Генетические и исторические исследования популяции ашкенази предполагают, что она, возможно, пережила узкие места населения, тем самым оказывая сильную поддержку эффекты основателя теория.[4][5][6][7][8] Поскольку болезнь Тея – Сакса была одной из первых аутосомных рецессивные генетические нарушения для которого был проведен тест, он был интенсивно изучен как модель для всех таких болезней, и исследователи искали доказательства существования выборочный процесс за счет избирательного преимущества для гетерозиготы (перевозчики). Нил Риш пишет: «Аномальное присутствие четырех разных лизосомные нарушения накопления в Евреи ашкенази население было источником давних споров.

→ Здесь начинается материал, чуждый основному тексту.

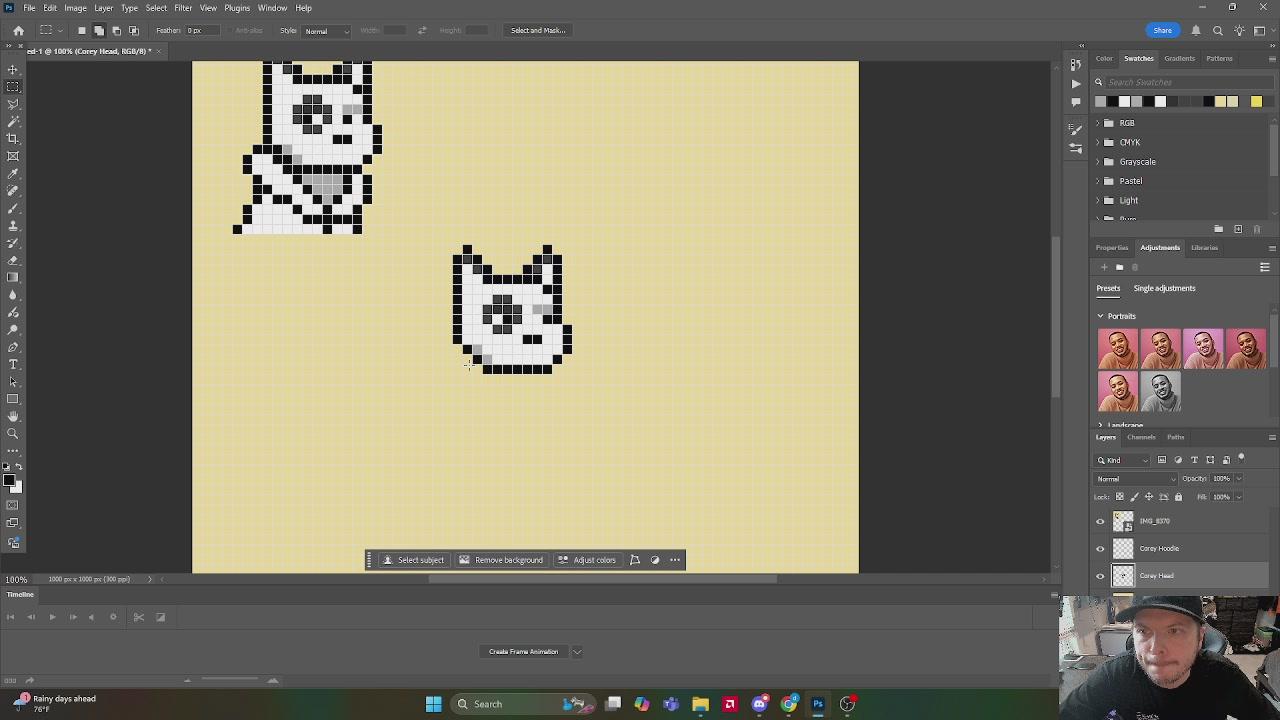Open Select and Mask workspace
1280x720 pixels.
(537, 30)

Многие утверждали, что низкая вероятность четырех таких заболеваний - особенно, когда четыре участвуют в хранении гликосфинголипидов - должна отражать прошлое селективное преимущество гетерозиготных носителей этих состояний ».[4] Риш, выдающийся статистический генетик, считает, что масса доказательств поддерживает генетический дрейф, а не выборочный процесс.[4]

Грегори Кокран предполагает, что мутантные аллели, вызывающие Tay-Sachs, придают более высокий интеллект, когда присутствуют в форме носителя, и обеспечивают избирательное преимущество в исторический период, когда евреи были ограничены интеллектуальными занятиями.[9][10]

Рекомендации

  1. ^ Саги, М. (1998). «Этические аспекты генетического скрининга в Израиле». Наука в контексте. 11 (3–4): 419–429. Дои:10.1017 / s0269889700003112. PMID  15168671.
  2. ^ а б Кармели, Дафна Биренбаум (2004-08-04). «Преобладание евреев в качестве объектов генетических исследований: цифры, объяснение и потенциальные последствия». Американский журнал медицинской генетики. 130A (1): 76–83. Дои:10.1002 / ajmg.a.20291. PMID  15368499.
  3. ^ а б Брандт-Рауф С.И., Равейс В.Х., Драммонд Н.Ф., Конте Дж.А., Ротман С.М. (ноябрь 2006 г.). «Евреи ашкенази и рак груди: последствия увязки этнической идентичности с генетическим заболеванием». Американский журнал общественного здравоохранения. 96 (11): 1979–1988. Дои:10.2105 / AJPH.2005.083014. ЧВК  1751808. PMID  17018815.
  4. ^ а б c d Риш Н., Тан Х, Каценштейн Х, Экштейн Дж (2003). «Географическое распределение болезнетворных мутаций в еврейском населении ашкенази поддерживает генетический дрейф по отбору». Американский журнал генетики человека. 72 (4): 812–822. Дои:10.1086/373882. ЧВК  1180346. PMID  12612865.
  5. ^ Фриш А., Коломбо Р., Михайловский Е., Карпати М., Гольдман Б., Пелег Л. (2004). «Происхождение и распространение мутации 1278insTATC, вызывающей болезнь Тая – Сакса у евреев ашкенази: генетический дрейф как надежная и экономная гипотеза». Генетика человека. 114 (4): 366–76. Дои:10.1007 / s00439-003-1072-8. PMID  14727180.
  6. ^ Слаткин, М (2004). «Популяционно-генетический тест влияния основателя и последствий для болезней евреев ашкенази». Американский журнал генетики человека. 75 (2): 282–293. Дои:10.1086/423146. ЧВК  1216062. PMID  15208782.
  7. ^ Ворона, Джеймс Ф. (2008). «Споры середины века в популяционной генетике». Ежегодный обзор генетики. 42: 1–16. Дои:10.1146 / annurev.genet.42.110807.091612. PMID  18652542.
  8. ^ Ворона, Джеймс Ф. (1997). "Мотоо Кимура, 13 ноября 1924 - 13 ноября 1994". Биографические воспоминания членов Королевского общества. 43: 254–265. Дои:10.1098 / rsbm.1997.0014.
  9. ^ Кокран, Грегори; Харпендинг, Генри (2009). «Средневековая эволюция: как евреи-ашкенази сообразили». 10 000-летний взрыв. Нью-Йорк: Основные книги.
  10. ^ Уэйд, Николас (2005-06-03). «Исследователи говорят, что интеллект и болезни могут быть связаны в генах ашкеназов». Нью-Йорк Таймс. Получено 2009-05-27.